- The Washington Times - Tuesday, November 15, 2005

ELMENDORF AIR FORCE BASE, Alaska — President Bush yesterday emphatically defended the U.S. invasion of Iraq, saying “intelligence agencies around the globe” agreed that Saddam Hussein possessed weapons of mass destruction.

The president said Iraq was a serious threat when it attacked U.S. pilots policing the no-fly zone, established after the 1991 Gulf War that was waged in response to Saddam’s invasion of neighboring Kuwait.

“Under Saddam’s dictatorship, Iraq was the only country in the world where military pilots faced regular attack. Iraq was the only country that had used chemical weapons on its people, invaded its neighbors, and fought a war against the United States and a great coalition,” Mr. Bush said.

“Iraq was one of only seven countries listed as a state sponsor of terror, and it was judged by intelligence agencies around the globe to possess weapons of mass destruction,” he said.

The president made a brief refueling stop at this military base near Anchorage en route to Japan on the first leg of an eight-day trip to Asia.

His remarks marked the second time in four days that he has responded to a chorus of critics of the Iraq war. On Friday, Mr. Bush fired back at Democrats, including some members of Congress who voted to support the U.S.-led effort before the 2003 invasion.

On Sunday, National Security Adviser Stephen J. Hadley acknowledged “we were wrong” about Iraq’s weapons of mass destruction. Still, he dismissed assertions that the Bush administration manipulated intelligence and misled the American people, saying the president had relied on the collective judgment of the intelligence community.

“Reasonable people can disagree about the conduct of the war, but it is irresponsible for Democrats to now claim that we misled them and the American people,” Mr. Bush said yesterday.

“They spoke the truth then, and they’re speaking politics now,” he said to applause from his audience.

He cited quotes from senior Democrats who supported the administration’s Iraq policy before the invasion.

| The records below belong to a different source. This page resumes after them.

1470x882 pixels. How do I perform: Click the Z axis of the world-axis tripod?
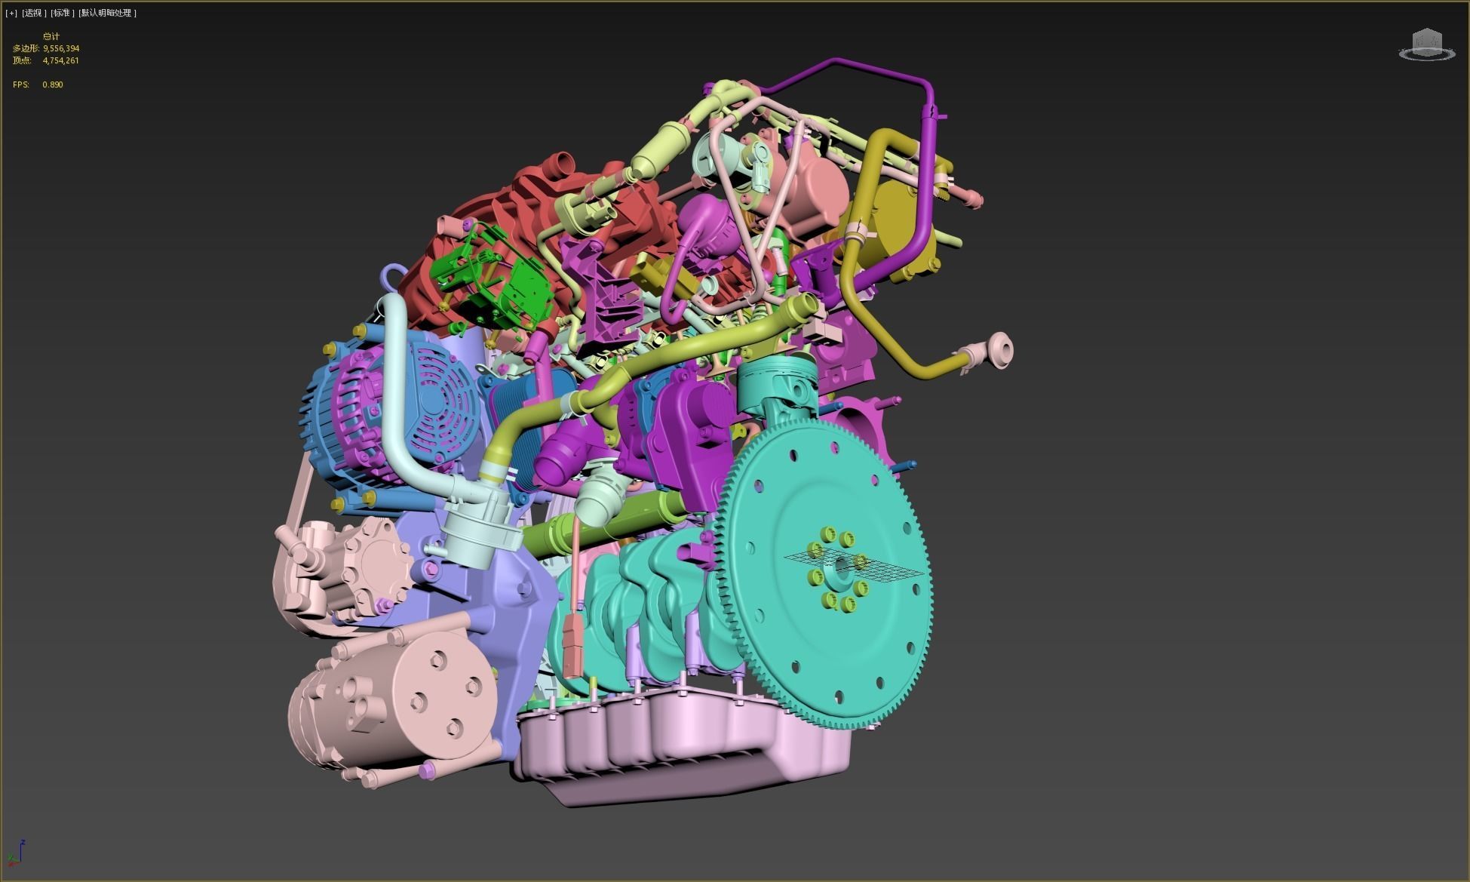21,849
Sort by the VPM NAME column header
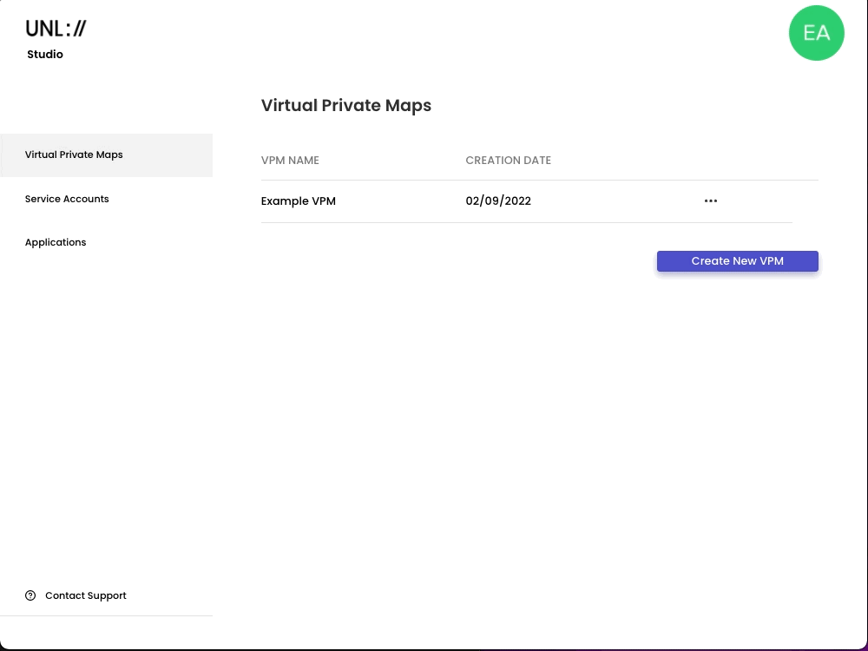Viewport: 868px width, 651px height. (x=290, y=161)

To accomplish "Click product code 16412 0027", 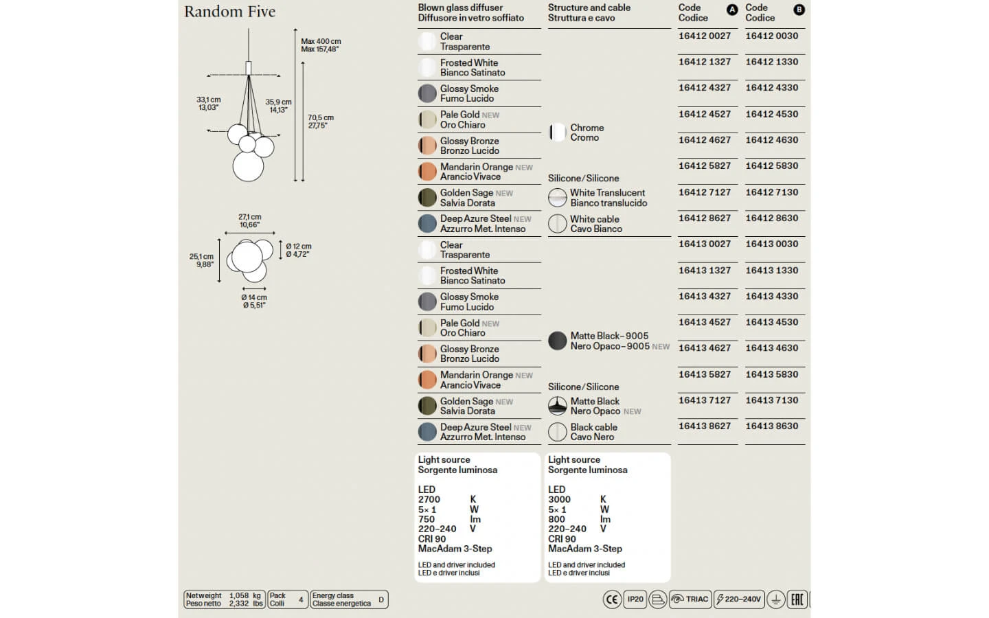I will (x=705, y=36).
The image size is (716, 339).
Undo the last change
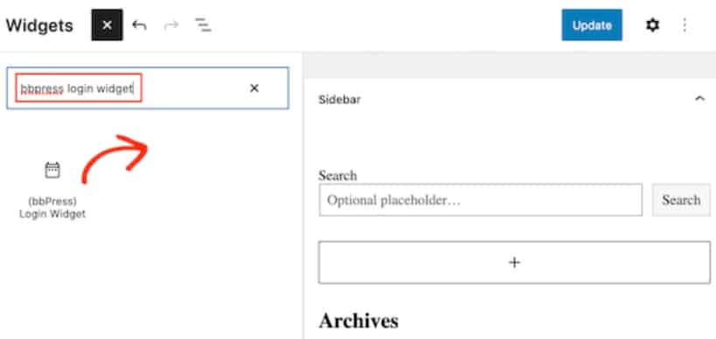coord(139,25)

“The truth is that investigations of the intelligence on Iraq have concluded that only one person manipulated evidence and misled the world, and that person was Saddam Hussein,” Mr. Bush said.

With hundreds of camouflage-clad troops packed into a hangar with an F-15C fighter jet, Mr. Bush extolled the “power of freedom to conquer evil.”

“If we do our duty, this young century will be freedom’s century,” he said.

The theme of freedom and democracy will run through his Asian trip, which will include speeches in Japan and Mongolia, an emerging democracy on communist China’s doorstep.

Mr. Bush will spend today in Kyoto, Japan, where he will meet with Prime Minister Junichiro Koizumi. The two are expected to talk about realigning the U.S. military presence in Japan and troop deployment to Iraq.